STATED EXERCISE:
Present the lines below as a numbered list, covering only the stretch from the line containing "Click the 우선순위가 설정되어 있지 않습니다. text" through the final line, both included, and omitting blank lines.

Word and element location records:

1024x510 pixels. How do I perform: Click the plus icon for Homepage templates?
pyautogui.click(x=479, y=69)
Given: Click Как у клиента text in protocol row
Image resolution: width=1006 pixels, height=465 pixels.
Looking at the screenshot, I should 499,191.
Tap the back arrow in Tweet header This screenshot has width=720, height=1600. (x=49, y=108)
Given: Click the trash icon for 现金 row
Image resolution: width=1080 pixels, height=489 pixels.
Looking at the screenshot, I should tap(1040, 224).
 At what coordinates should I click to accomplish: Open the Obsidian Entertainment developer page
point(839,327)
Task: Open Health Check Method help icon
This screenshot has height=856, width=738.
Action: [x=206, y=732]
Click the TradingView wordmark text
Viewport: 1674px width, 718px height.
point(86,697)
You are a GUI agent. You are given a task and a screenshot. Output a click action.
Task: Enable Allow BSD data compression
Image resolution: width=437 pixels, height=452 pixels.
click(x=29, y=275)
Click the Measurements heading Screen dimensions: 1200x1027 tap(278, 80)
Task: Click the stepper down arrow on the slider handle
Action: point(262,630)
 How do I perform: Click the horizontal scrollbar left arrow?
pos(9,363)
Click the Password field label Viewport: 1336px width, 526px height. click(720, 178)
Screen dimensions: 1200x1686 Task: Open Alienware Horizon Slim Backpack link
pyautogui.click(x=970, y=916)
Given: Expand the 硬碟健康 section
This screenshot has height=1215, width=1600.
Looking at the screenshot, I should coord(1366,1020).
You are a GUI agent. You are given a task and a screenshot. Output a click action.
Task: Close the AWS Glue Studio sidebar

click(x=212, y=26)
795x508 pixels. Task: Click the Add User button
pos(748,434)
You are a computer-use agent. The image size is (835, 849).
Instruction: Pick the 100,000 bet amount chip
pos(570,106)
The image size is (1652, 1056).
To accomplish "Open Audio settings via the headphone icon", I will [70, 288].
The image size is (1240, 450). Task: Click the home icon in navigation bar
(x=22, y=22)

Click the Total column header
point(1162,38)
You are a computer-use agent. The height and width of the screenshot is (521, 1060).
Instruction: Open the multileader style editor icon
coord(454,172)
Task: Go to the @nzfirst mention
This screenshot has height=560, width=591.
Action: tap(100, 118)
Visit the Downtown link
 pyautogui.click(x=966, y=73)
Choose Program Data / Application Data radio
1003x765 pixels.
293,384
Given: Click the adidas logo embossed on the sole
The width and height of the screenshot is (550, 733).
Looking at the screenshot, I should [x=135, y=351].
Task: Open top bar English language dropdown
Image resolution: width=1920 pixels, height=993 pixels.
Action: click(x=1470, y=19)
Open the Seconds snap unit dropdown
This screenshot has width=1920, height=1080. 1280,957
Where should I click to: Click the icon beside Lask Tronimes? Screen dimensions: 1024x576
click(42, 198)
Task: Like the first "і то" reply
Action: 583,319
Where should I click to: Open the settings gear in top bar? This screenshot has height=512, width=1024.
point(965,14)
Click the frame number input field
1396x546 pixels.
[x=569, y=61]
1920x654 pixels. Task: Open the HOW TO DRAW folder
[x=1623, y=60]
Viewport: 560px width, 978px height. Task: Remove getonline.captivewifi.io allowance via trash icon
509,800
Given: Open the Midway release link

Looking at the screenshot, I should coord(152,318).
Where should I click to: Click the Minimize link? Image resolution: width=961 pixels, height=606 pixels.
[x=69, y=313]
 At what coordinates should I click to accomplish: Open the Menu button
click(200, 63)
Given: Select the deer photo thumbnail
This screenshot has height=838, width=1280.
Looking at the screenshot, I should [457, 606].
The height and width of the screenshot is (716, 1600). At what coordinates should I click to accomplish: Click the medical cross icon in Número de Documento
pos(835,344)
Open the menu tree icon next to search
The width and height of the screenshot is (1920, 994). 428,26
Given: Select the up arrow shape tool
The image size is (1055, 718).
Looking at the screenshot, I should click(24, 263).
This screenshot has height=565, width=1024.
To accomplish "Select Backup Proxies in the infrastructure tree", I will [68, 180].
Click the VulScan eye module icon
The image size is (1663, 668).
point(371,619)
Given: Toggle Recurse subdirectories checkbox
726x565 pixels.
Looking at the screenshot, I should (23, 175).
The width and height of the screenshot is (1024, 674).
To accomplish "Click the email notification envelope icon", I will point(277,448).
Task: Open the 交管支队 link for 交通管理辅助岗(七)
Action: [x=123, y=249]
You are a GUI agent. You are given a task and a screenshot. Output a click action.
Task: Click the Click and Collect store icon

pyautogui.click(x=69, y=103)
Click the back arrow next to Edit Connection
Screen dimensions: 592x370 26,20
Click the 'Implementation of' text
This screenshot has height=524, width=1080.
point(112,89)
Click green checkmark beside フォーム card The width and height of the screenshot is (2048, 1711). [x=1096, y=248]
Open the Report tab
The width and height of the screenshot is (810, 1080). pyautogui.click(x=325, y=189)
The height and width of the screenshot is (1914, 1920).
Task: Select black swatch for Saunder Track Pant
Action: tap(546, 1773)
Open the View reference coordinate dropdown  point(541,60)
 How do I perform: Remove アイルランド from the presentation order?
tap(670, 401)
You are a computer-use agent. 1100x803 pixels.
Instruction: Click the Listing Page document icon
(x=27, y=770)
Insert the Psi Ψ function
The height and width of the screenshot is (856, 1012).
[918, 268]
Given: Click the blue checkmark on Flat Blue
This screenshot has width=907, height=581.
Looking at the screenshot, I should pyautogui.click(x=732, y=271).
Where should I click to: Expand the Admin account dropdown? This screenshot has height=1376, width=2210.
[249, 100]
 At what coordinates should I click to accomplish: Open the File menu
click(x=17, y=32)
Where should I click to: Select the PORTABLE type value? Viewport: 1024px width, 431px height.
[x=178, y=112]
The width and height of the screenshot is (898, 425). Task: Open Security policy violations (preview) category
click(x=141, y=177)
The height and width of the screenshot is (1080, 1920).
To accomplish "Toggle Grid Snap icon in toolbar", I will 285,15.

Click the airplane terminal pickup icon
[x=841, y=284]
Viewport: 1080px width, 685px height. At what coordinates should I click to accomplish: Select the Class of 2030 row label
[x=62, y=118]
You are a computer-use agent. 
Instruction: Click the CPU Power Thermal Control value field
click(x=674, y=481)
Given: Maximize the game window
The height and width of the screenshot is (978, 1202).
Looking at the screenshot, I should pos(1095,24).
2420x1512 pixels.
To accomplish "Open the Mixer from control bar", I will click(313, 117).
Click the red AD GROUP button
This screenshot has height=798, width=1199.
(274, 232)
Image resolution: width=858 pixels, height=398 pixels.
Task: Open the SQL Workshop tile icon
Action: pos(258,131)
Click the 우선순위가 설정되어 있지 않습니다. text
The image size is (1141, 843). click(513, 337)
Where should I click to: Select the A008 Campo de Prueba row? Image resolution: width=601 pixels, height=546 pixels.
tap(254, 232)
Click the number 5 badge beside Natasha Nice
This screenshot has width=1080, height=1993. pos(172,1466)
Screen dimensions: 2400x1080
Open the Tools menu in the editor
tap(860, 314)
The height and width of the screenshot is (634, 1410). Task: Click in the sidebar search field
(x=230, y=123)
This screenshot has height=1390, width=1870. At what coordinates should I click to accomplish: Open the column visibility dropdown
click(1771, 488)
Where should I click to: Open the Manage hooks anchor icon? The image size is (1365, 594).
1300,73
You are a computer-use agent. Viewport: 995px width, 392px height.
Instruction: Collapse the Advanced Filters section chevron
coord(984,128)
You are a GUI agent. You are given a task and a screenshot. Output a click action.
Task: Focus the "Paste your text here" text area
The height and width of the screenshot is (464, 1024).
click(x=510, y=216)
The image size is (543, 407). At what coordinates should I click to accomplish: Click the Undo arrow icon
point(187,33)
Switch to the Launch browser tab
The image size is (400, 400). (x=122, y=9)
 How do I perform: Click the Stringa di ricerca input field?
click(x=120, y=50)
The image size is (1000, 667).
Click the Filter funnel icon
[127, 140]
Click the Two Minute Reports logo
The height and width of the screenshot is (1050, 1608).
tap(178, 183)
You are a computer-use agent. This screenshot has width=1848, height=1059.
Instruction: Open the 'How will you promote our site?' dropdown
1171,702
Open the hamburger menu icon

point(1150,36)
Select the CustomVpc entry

SOLUTION TO THIS TASK:
1. Click the 우선순위가 설정되어 있지 않습니다. text
2. The image size is (1141, 843). click(513, 337)
3. Where should I click to: Select the A008 Campo de Prueba row? Image resolution: width=601 pixels, height=546 pixels.
4. tap(254, 232)
5. Click the number 5 badge beside Natasha Nice
6. This screenshot has width=1080, height=1993. pos(172,1466)
7. Screen dimensions: 2400x1080
8. Open the Tools menu in the editor
9. tap(860, 314)
10. The height and width of the screenshot is (634, 1410). Task: Click in the sidebar search field
11. (x=230, y=123)
12. This screenshot has height=1390, width=1870. At what coordinates should I click to accomplish: Open the column visibility dropdown
13. click(1771, 488)
14. Where should I click to: Open the Manage hooks anchor icon? The image size is (1365, 594).
15. 1300,73
16. You are a computer-use agent. Viewport: 995px width, 392px height.
17. Instruction: Collapse the Advanced Filters section chevron
18. coord(984,128)
19. You are a GUI agent. You are given a task and a screenshot. Output a click action.
20. Task: Focus the "Paste your text here" text area
21. The height and width of the screenshot is (464, 1024).
22. click(x=510, y=216)
23. The image size is (543, 407). At what coordinates should I click to accomplish: Click the Undo arrow icon
24. point(187,33)
25. Switch to the Launch browser tab
26. The image size is (400, 400). (x=122, y=9)
27.  How do I perform: Click the Stringa di ricerca input field?
28. click(x=120, y=50)
29. The image size is (1000, 667).
30. Click the Filter funnel icon
31. [127, 140]
32. Click the Two Minute Reports logo
33. The height and width of the screenshot is (1050, 1608).
34. tap(178, 183)
35. You are a computer-use agent. This screenshot has width=1848, height=1059.
36. Instruction: Open the 'How will you promote our site?' dropdown
37. 1171,702
38. Open the hamburger menu icon
39. point(1150,36)
40. Select the CustomVpc entry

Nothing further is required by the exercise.